Irritable Male Syndrome…Did you know there is such a thing? Of course, you knew that guys could be irritable, but did you know there’s a syndrome with a physiological cause?
Based on the name, do you think you know someone who has it? If you’re a guy, is it possible you do?
An estimated one in five men has Irritable Male Syndrome, so I can safely assume you either have it or know someone who does.
Irritable Male Syndrome isn’t a male version of PMS, where a guy just has a few “off” days.
It is an almost-everyday issue. Unfortunately, it doesn’t just hurt the guy who’s got it.
Irritable Male Syndrome (IMS) affects his career, quality of life, friendships, and most of all, the relationships with those he loves most.
In fact, some women who live with a husband with IMS feel they are to blame for their husband’s erratic behavior, short temper, and grumpy attitude. Ladies, it’s not your fault.
Though relationship and psychological problems could also cause emotional issues for a guy, the symptoms of Irritable Male Syndrome often have a hormonal cause.
Before delving into the cause of IMS, I first want to cover how it shows up in a man’s life.
Symptoms of Irritable Male Syndrome/Andropause
Do any of the following scenarios sound like you, or someone you know and care about?
You’re crabby and feel like everyone or everything around you is the problem. In fact, you seem to find flaws in everything you see, and you weren’t that way in the past.
You’re a ticking time bomb. Sometimes you’re kind, considerate, and selfless. Other times you are a selfish jerk. You’re especially poopy towards those you love the most. But even in your jerky state, you know that it isn’t the real you.
You feel depressed. Nothing excites you or motivates you. You don’t feel like you have any “fight” left in you. Even the stuff you used to stand up for, you’d prefer to ignore.
Your body feels more fragile and looks more flabby. You’ve gotten weak and soft. You don’t need to shave as often, and your moobs (yeah, man boobs)…where did those come from?
The only thing that excites you in your bedroom is going to sleep, and you can’t remember the last time you woke up with an erection…come to think of it, you can’t remember a lot of things.
This is “real life” for a lot of guys.
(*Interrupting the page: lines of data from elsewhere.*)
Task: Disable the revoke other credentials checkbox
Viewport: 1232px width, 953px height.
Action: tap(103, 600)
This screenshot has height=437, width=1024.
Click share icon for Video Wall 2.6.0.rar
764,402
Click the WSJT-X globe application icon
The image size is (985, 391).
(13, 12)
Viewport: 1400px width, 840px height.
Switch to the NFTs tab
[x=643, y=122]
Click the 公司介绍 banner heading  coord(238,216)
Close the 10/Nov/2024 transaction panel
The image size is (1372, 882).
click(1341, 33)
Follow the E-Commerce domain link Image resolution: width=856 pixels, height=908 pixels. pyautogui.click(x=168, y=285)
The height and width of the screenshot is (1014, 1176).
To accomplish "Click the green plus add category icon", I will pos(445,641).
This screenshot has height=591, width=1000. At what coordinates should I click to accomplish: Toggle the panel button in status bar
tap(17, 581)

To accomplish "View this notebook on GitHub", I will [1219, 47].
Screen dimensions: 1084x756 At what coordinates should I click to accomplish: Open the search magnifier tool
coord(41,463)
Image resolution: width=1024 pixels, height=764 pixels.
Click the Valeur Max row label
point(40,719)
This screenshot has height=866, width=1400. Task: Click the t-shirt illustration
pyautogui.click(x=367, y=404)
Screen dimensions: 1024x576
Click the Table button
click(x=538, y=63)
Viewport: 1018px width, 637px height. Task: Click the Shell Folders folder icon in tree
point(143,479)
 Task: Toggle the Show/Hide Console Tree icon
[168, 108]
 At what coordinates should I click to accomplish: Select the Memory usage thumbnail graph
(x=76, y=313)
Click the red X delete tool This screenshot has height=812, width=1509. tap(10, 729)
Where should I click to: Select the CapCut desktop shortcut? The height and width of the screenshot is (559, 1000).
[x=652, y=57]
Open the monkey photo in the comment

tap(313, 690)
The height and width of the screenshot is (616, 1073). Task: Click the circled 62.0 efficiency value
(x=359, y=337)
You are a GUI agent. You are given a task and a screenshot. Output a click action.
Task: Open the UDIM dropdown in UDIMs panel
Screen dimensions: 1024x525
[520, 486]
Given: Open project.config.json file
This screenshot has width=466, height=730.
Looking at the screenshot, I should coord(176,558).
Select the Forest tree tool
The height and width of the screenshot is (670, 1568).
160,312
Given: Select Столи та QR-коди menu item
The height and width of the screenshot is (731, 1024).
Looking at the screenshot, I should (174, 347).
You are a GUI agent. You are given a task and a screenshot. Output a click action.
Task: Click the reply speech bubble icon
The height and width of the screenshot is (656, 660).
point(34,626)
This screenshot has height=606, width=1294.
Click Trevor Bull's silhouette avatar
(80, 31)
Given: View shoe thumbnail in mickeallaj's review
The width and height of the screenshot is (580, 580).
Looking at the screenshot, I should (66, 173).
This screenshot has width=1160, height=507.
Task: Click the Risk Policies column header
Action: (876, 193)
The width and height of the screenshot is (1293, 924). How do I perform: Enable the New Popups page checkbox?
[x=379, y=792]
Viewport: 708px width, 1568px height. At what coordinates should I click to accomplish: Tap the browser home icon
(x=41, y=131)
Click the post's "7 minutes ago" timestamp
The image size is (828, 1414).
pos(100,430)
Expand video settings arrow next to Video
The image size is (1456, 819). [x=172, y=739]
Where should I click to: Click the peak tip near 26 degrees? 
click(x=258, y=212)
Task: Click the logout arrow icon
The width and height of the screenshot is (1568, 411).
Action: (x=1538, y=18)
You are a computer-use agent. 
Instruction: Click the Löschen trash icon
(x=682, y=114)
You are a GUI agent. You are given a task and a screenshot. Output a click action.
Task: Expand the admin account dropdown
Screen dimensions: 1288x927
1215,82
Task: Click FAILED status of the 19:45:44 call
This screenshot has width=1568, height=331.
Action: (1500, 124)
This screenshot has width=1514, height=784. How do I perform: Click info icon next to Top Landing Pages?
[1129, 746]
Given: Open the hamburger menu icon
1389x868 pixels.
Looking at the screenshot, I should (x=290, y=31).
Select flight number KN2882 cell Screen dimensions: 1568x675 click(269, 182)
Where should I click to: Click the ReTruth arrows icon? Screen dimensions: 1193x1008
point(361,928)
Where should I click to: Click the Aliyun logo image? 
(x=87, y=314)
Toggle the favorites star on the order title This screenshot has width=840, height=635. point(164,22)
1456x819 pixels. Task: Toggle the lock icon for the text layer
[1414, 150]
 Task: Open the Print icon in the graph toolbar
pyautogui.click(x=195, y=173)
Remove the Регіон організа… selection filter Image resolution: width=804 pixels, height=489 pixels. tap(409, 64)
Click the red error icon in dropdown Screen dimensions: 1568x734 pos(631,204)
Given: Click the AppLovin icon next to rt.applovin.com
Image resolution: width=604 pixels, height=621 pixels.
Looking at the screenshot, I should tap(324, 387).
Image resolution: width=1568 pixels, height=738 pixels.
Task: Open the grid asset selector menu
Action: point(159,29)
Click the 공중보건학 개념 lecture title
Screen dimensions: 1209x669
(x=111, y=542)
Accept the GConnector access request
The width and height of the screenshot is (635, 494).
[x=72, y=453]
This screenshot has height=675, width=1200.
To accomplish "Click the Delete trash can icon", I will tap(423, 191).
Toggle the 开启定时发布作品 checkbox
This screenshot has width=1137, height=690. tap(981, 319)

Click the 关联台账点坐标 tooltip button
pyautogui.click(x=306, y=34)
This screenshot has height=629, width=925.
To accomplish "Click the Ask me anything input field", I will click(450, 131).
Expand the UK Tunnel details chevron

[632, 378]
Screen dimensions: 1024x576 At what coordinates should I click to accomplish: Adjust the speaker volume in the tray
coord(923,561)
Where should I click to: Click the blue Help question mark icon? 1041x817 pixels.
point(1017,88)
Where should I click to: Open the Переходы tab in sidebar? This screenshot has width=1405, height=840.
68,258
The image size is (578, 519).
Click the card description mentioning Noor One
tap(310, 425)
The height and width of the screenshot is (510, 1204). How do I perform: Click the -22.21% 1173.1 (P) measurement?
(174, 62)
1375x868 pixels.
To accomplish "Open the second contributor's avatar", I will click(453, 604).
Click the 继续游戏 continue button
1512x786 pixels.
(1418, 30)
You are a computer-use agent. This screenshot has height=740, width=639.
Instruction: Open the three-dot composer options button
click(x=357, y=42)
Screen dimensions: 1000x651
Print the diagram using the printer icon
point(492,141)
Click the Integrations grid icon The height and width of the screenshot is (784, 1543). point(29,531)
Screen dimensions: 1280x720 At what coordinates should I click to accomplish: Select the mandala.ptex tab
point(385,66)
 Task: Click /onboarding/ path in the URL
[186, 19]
Unfortunately, most guys don’t say or do anything about it, because if they did, they’d have to admit something is wrong.
The symptoms of emotional disorders among males at [andropause] include moodiness, irritability, nervousness, depression, aggravation, fatigability, poor concentration, deteriorating memory, worse stress management and stress-related coping techniques, new aversion to certain activities that usually were enjoyable, or prolonged mood disorders. —Jakiel G, et al.
What is Irritable Male Syndrome/Andropause?
Irritable Male Syndrome goes by many names: Andropause, male menopause, male climacteric, viropause, androgen deficiency in aging males (ADAM), partial androgen deficiency in aging males (PADAM), symptomatic late-onset hypogonadism (SLOH), and testosterone deficiency syndrome (TDS).
There are slight nuances in how each of these conditions is classified. But for the most part, the core problems and symptoms in each are the same.
By the way, I use Irritable Male Syndrome, IMS, and andropause interchangeably throughout this article. It makes it easier to read, and it sounds better than repeatedly reading symptomatic late-onset hypogonadism.
You could also imagine “Grumpy Old Men.” It’s just that you don’t have to be old. And it isn’t always about being grumpy.
Andropause is the result of declining testosterone, dehydroepiandrosterone sulfate (DHEA-S), and insulin-like growth factor 1 (IGF-1). In some cases, the decline is due to age, and in others, it’s the result of poor lifestyle, nutrition, and exercise choices.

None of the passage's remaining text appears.